La cosecha del primer año de la administración del priísmo resucitado es una verdadera calamidad. Para retornar al gobierno, el candidato del viejo partido de Estado ofreció hasta lo indecible: prosperidad, bienestar, equidad, seguridad, democracia… Casi el paraíso. Todo un rosario de promesas que recuerda a la tradicional sarta de cuentas utilizada por los católicos para ordenar el rezo del mismo nombre, y cuyos beneficios esperados (purificación del alma, la virtud, la gracia, el mérito, entre otros), de acuerdo con los resultados obtenidos, son insubstanciales, como los ofrecimientos del peñismo.
Nueve meses después sólo queda en pie la exuberancia verbal. El exceso anatómico de la lengua.

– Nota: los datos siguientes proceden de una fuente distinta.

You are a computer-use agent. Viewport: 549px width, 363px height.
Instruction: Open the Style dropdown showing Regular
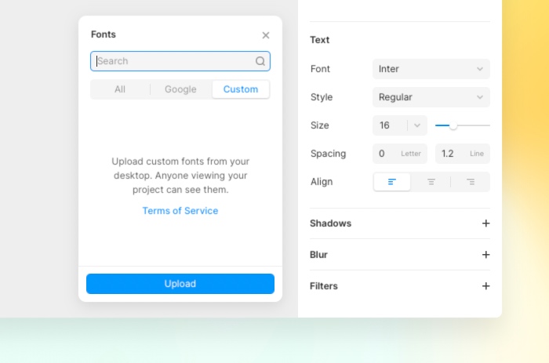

El resto se desplomó o permanece sin cambios sustantivos –o al menos éstos aún no se observan, en caso de que existan–, por lo que a Enrique Peña Nieto, durante la presentación de su primer informe de gobierno, sólo le quedará recurrir otra vez a la gesticulación. Es cierto que, ecuánimemente, era difícil pensar que en unos cuantos meses pudiera revertirse la perniciosa herencia del panismo y de su propio partido. Por ejemplo, que se redujera el número de homicidios que tiñó de sangre al país y, por añadidura, mejorara la seguridad pública –según el Instituto Nacional de Estadística y Geografía (Inegi), durante el calderonismo el total de asesinatos anuales, asociados principalmente al narcotráfico y la guerra de exterminio instaurada por el régimen, se elevó de 10 mil 452 a 26 mil 37, un 149 por ciento–; o que se abatieran la pobreza y la miseria –94.1 millones de personas, el 80.2 por ciento de la población, que sobreviven en esas condiciones más los llamados “vulnerables por carencias sociales” y “por ingresos”–; la impunidad, partera de la corrupción; o la injusticia y el autoritarismo que caracterizan al sistema político mexicano y su modelo neoliberal.
Lo que no se esperaba es que se desvaneciera prematuramente la quimera de oro alentada por el peñismo. Que se desinflaran rápidamente las expectativas de prosperidad y bienestar prometidos, y con ellas la credibilidad en las primeras luces de su mandato.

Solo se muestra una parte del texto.